As reported in Newswise, students and faculty working together at Cornell University have broken the pseudo-random number codes used to obscure data in the experimental version of the Galileo satellite that is currently orbiting the earth.

As part of the current testing, the satellite that is orbiting the earth is using a system of pseudo-random numbers to obscure the data being sent down from the satellite. After requesting the codes and being denied access, the researchers at Cornell decided that a little computing power would do the trick, and set out to break the code.

Slated to begin operation in 2008, the Galileo constellation of satellites is different from the US GPS system in a number of ways, but for consumers in an especially annoying one in that they hope to charge money for consumer access to the feed (and commercial access for that matter). In order to do this, the ESA has decided to encrypt (or scramble) the data and then charge people who sell hardware and software a royalty to decode the data.

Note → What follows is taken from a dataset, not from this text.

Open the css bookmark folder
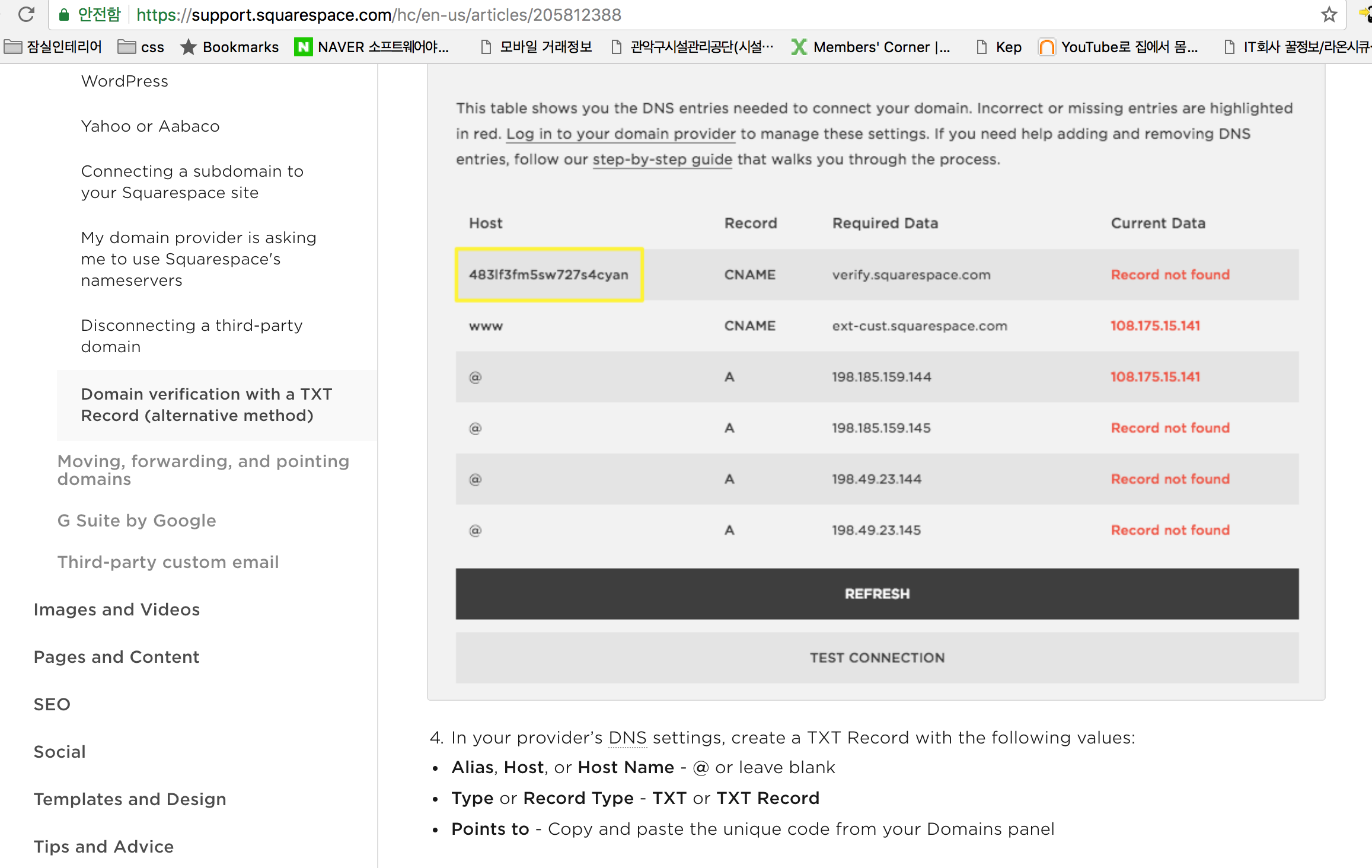Viewport: 1372px width, 868px height. pyautogui.click(x=141, y=47)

As might be expected (and as noted in the article above about the Cornell researchers), this leads to an interesting problem with the legal protections for this data. Since the data is basically just time and/or position data (I'm not certain exactly what's in the transmitted frame), it isn't anything that can be copyrighted under any existing laws. As such, receipt and interpretation of the data is something that is allowed, but inconvenient if it is encoded. Typically, under these circumstances, an organization would use trade secrets to keep the data from unwilling eyes, but the stakes are so high here that people are willing to reverse-engineer the secrets in order to gain access to the data, and so they have. This leaves the ESA in the situation of wondering if they will ever be able to keep the system a source of funds.

Clearly the codes in use today on the test system will differ from those in the final system, but the same (or similar) tactics can be used to decode those and it is unlikely that the secrecy of these codes will remain so for very long.